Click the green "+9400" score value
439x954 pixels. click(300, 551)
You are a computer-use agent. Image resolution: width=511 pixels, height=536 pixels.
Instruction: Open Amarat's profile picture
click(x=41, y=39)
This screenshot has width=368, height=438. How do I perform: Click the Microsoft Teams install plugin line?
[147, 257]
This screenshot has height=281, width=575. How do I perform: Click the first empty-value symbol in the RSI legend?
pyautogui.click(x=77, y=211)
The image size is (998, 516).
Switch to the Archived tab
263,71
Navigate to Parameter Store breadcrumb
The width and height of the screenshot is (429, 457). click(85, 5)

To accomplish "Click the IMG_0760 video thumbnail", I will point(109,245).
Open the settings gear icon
□ □ □ □ □
_Work task:_
Word for word, transcribe the data shown above.

_Expected answer:_
Click the green "+9400" score value
439x954 pixels. click(300, 551)
You are a computer-use agent. Image resolution: width=511 pixels, height=536 pixels.
Instruction: Open Amarat's profile picture
click(x=41, y=39)
This screenshot has width=368, height=438. How do I perform: Click the Microsoft Teams install plugin line?
[147, 257]
This screenshot has height=281, width=575. How do I perform: Click the first empty-value symbol in the RSI legend?
pyautogui.click(x=77, y=211)
The image size is (998, 516).
Switch to the Archived tab
263,71
Navigate to Parameter Store breadcrumb
The width and height of the screenshot is (429, 457). click(85, 5)

To accomplish "Click the IMG_0760 video thumbnail", I will point(109,245).
Open the settings gear icon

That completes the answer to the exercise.